Packaged food specialist Nestle (NSRGY 2.15%) has been struggling to keep up with rapidly shifting consumer tastes. But after a weak 2017, investors are growing more optimistic about the Swiss giant's outlook. Its expansion pace ticked up during the fiscal first quarter of 2018, after all, despite sluggishness in the core U.S. market.

This week, Nestle revealed improving trends in that key geography, which helped keep it on track to meet its modest growth objectives for the year. The consumer food titan also provided fresh details on its pricing trends, profitability, and restructuring initiatives.

Let's take a closer look at Nestle's six-month earnings numbers.

A mother and daughter sharing muffins with milk.

Image source: Getty Images.

Meeting growth objectives

Organic sales gains have been hard to come by as competitors battle over market share in the context of slow overall growth. However, Nestle appears to have a good handle on its expansion pace right now. Sales are up 2.8% through the first six months of the year to mark a slight improvement over last year's 2.4% increase.

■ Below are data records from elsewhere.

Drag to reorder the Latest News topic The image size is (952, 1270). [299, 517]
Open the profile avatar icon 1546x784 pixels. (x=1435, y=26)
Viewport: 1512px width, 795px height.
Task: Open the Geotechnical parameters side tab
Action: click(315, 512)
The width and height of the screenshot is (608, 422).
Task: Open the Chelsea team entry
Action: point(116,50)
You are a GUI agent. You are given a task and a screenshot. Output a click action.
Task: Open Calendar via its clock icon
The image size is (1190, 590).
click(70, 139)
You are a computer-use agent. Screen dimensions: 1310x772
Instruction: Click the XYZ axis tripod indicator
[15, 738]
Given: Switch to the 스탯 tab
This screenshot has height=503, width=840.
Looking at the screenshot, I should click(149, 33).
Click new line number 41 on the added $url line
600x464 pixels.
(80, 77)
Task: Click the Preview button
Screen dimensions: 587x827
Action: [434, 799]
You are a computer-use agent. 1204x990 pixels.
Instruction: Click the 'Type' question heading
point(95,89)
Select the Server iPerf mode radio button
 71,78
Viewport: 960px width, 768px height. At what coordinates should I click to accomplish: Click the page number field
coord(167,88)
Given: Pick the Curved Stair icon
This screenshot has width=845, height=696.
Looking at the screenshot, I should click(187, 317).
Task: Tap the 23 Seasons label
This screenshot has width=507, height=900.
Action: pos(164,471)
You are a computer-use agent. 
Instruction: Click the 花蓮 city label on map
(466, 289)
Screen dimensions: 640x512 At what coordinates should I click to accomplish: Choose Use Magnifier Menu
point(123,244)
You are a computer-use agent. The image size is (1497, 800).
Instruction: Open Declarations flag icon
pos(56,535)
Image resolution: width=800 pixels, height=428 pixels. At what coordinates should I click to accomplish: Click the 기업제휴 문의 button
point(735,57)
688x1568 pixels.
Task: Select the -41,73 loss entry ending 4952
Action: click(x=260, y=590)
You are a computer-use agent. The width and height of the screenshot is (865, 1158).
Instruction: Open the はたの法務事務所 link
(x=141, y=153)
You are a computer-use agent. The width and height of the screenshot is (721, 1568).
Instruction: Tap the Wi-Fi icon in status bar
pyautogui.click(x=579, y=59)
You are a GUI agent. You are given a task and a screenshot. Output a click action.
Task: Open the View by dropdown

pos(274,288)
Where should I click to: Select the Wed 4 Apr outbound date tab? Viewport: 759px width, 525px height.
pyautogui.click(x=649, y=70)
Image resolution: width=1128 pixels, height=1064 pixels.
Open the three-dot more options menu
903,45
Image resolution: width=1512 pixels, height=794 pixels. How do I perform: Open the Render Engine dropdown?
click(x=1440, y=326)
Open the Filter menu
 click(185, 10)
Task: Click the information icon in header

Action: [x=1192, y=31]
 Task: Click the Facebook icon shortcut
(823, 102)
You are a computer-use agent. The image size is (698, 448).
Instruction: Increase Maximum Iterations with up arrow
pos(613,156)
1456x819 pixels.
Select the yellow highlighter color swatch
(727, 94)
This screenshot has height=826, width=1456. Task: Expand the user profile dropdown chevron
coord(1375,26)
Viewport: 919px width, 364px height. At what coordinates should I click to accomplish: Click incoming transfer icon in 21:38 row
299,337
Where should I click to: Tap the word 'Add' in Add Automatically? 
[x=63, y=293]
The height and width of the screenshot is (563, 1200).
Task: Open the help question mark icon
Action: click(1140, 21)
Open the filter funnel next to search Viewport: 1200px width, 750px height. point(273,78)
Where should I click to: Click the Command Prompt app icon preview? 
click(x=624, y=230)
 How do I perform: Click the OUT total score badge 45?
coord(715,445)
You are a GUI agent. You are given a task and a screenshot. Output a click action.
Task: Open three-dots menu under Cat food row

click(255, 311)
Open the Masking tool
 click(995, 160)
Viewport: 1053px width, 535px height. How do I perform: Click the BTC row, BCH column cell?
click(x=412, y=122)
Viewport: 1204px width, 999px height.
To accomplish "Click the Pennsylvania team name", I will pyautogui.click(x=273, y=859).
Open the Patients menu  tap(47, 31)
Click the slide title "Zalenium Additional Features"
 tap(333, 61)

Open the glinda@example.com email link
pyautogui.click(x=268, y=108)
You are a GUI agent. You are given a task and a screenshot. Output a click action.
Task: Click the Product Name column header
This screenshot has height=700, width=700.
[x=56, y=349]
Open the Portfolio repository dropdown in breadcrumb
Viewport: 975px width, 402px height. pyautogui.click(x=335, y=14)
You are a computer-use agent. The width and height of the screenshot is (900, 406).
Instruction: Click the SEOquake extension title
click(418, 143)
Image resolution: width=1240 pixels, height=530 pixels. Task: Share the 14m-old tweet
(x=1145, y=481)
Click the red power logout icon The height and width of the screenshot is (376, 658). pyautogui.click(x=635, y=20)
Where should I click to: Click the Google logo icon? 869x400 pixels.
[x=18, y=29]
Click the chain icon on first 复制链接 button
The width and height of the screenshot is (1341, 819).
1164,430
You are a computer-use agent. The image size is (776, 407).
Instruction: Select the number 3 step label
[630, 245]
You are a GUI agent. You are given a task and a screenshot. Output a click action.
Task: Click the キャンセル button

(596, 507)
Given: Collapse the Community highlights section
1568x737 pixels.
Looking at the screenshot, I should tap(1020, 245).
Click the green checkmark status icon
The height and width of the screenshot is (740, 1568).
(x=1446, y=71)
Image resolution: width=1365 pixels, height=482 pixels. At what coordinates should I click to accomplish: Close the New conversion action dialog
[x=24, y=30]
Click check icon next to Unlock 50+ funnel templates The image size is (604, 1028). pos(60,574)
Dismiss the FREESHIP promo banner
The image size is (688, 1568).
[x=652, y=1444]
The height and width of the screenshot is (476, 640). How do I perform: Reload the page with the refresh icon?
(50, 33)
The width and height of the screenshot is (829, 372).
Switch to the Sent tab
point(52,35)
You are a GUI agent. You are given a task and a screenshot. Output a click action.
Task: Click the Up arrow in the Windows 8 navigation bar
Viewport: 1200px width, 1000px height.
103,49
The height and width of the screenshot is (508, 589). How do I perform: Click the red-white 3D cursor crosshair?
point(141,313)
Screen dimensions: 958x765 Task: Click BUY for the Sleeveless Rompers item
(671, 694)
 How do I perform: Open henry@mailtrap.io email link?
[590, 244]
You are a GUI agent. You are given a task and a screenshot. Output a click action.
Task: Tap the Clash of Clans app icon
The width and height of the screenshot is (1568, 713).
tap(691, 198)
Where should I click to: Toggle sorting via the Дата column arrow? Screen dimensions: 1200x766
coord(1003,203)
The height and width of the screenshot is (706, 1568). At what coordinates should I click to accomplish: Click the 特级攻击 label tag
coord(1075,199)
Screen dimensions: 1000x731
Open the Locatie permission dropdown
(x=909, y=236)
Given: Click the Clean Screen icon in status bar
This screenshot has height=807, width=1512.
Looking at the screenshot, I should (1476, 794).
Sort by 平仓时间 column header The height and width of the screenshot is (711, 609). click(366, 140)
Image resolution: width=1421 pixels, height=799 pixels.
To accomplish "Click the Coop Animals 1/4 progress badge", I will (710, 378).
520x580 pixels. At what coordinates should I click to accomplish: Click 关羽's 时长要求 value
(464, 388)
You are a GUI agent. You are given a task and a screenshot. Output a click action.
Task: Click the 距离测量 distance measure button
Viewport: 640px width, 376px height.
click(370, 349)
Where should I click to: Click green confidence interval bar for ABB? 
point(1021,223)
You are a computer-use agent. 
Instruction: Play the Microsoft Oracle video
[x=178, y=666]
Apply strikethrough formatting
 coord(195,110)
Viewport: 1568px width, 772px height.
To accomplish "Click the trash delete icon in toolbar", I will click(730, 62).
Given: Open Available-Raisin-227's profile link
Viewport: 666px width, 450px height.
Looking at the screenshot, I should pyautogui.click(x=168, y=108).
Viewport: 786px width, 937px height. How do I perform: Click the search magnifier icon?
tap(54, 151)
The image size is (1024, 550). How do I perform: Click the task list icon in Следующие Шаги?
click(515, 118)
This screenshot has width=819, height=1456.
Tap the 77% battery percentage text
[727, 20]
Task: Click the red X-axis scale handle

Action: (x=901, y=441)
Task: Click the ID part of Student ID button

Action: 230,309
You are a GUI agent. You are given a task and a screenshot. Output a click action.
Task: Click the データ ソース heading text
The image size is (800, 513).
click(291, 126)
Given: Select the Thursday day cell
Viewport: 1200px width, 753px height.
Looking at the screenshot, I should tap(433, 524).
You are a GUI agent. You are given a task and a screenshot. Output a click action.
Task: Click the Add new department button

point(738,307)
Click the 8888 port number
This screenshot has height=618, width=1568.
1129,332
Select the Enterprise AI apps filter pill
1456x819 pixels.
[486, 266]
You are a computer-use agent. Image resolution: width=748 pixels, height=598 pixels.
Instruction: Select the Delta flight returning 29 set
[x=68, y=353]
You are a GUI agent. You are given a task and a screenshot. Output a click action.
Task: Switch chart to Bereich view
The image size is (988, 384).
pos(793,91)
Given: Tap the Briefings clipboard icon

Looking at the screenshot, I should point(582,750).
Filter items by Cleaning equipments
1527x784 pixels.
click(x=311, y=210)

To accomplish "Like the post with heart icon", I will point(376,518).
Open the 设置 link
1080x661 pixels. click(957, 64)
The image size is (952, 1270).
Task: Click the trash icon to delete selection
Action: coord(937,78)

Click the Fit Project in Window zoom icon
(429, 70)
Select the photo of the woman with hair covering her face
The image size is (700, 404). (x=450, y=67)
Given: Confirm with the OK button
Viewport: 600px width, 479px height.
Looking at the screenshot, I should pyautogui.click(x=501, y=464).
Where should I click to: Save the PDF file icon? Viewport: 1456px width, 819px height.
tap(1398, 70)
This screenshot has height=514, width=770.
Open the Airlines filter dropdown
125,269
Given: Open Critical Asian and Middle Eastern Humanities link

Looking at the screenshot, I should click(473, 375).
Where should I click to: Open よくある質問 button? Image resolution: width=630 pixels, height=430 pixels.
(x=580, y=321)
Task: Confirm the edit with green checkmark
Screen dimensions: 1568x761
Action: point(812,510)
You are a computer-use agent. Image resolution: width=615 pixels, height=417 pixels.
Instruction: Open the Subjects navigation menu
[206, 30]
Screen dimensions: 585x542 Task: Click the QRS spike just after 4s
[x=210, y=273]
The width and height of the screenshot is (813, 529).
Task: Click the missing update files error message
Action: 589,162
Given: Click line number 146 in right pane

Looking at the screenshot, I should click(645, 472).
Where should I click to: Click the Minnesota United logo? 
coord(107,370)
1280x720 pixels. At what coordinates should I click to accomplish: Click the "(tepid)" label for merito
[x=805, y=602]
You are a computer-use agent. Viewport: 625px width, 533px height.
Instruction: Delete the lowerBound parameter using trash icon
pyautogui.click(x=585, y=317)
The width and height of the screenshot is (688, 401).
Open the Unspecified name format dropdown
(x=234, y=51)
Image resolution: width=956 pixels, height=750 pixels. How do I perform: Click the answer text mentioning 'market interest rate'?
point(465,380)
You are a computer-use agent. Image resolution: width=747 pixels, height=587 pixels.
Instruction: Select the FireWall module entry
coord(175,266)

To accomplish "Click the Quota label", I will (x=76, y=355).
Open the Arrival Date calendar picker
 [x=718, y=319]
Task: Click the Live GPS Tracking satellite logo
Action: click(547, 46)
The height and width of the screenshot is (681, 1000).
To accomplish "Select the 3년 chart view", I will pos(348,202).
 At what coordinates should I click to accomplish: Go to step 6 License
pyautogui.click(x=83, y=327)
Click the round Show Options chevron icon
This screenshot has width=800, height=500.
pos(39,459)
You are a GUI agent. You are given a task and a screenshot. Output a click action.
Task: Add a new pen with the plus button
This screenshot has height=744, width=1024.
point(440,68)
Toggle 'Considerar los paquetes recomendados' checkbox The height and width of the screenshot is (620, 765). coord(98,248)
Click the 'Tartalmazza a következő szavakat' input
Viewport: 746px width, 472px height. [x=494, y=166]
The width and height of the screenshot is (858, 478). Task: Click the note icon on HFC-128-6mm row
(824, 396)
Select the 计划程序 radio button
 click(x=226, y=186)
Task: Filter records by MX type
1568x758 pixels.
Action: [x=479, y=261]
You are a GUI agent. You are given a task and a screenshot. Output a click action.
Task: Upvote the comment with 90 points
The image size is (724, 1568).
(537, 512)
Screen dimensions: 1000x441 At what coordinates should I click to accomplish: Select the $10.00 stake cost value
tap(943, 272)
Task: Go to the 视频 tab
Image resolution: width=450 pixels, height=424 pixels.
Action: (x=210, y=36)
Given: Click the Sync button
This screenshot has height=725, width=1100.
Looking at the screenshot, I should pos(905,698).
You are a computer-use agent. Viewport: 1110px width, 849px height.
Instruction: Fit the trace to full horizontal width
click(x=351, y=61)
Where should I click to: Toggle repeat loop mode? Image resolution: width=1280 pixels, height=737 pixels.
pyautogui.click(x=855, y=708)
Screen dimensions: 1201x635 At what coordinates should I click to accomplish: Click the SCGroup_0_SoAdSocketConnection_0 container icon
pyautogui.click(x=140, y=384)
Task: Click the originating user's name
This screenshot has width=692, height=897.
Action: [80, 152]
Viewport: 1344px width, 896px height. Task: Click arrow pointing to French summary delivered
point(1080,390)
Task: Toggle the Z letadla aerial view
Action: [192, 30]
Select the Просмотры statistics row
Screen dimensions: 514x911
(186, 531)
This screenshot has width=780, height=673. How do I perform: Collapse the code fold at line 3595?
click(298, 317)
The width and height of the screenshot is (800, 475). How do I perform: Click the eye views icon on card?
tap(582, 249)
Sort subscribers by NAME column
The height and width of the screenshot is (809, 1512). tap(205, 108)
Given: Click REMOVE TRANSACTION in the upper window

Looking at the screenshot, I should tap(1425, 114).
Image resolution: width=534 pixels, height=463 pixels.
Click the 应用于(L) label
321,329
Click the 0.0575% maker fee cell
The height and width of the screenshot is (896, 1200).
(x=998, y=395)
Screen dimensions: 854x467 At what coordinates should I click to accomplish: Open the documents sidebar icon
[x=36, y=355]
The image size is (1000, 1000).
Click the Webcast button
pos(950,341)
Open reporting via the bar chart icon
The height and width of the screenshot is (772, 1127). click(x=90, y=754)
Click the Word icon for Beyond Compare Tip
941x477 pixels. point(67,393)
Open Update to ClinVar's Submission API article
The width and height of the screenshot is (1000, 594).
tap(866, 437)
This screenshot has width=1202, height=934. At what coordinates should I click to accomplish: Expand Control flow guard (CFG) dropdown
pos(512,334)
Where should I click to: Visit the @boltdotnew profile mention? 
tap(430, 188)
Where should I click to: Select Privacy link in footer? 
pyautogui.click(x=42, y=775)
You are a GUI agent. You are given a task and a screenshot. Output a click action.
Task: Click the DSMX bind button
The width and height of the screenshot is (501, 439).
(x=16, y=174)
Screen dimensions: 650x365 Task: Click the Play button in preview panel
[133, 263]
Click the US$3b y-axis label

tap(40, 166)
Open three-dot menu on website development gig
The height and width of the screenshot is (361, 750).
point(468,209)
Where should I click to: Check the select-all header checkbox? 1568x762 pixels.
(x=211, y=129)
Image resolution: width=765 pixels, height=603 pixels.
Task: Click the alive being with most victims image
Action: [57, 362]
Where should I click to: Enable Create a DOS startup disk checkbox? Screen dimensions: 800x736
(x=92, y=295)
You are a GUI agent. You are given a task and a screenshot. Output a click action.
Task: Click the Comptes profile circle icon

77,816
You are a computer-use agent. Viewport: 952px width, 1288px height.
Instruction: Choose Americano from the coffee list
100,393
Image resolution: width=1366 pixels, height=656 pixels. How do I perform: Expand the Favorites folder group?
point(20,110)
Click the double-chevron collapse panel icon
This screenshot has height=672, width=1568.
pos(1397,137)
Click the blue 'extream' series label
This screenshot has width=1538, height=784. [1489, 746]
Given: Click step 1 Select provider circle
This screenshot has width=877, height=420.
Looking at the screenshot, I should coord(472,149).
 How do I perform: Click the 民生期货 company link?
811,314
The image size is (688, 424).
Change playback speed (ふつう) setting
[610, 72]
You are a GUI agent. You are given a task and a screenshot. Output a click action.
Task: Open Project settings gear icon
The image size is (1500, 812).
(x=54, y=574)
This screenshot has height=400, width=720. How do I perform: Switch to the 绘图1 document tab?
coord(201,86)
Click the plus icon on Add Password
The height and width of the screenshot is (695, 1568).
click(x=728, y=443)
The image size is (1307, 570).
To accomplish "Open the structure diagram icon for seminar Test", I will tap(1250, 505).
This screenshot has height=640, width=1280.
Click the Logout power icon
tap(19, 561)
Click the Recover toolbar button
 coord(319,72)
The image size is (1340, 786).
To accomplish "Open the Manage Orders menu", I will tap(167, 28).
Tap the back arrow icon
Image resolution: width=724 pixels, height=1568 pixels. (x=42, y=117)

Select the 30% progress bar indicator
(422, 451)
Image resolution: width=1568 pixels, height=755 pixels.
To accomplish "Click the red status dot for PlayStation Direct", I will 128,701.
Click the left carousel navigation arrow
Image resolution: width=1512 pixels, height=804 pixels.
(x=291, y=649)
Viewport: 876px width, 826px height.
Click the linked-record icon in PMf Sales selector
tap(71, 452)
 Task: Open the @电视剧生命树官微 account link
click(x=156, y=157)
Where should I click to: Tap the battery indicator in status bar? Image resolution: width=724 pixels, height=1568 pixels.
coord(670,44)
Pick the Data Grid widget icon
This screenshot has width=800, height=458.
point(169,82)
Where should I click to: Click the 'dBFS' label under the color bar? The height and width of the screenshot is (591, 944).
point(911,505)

Standout product categories over the past few months include coffee creamers, pet care, and baby nutrition. And, in terms of geographies, Nestle noticed a significant demand improvement in two of its biggest markets, China and the United States.

Looking a bit deeper into the results, the company managed positive organic growth in each of its sales geographies, thanks mainly to rising sales volumes.

Improving finances

Pricing growth remained muted, but the positive result was enough to set the company apart from many packaged food specialists who have been forced into aggressive price cuts to protect market share. Overall, price growth rose to 0.3% for the prior six months compared to 0.2% in Nestle's fiscal first quarter.

Nestle's profitably held up well, with operating profit margin rising to 16.1% of sales from 15.9% in the prior-year period. Executives credited their restructuring activities for generating savings that more than offset rising packaging and distribution costs. It wasn't all good news on this score, though, as Nestle's bottled water segment saw its profit margin drop to 10% of sales from 13% due to rising packaging costs.

Still, positive overall pricing trends powered a 7.7% increase in core earnings that was lifted to 9.2% growth on a per-share basis by aggressive stock repurchase spending.

Management's comments and outlook

Executives were pleased with the top- and bottom-line figures. "Our first half results confirmed that our strategic initiatives and rigorous execution are clearly paying off," CEO Mark Schneider said in a press release. "Nestle has maintained the encouraging organic revenue growth momentum we saw at the beginning of the year," Schneider continued. "In particular, the United States and China markets showed a meaningful improvement."

Management affirmed their full-year growth target that calls for 3% organic gains. The expansion pace is expected to pick up over the next six months thanks to a packed pipeline of product introductions and modestly improving industry dynamics in the U.S. and China.

Nestle is also targeting accelerating profitability gains as its cost-cutting programs deliver more savings and as commodity price pressures ease. Overall, the company says its 3% growth boost in 2018 will keep it right on track to meet its longer-term objectives of mid-single-digit organic growth and 18% operating margin by 2020.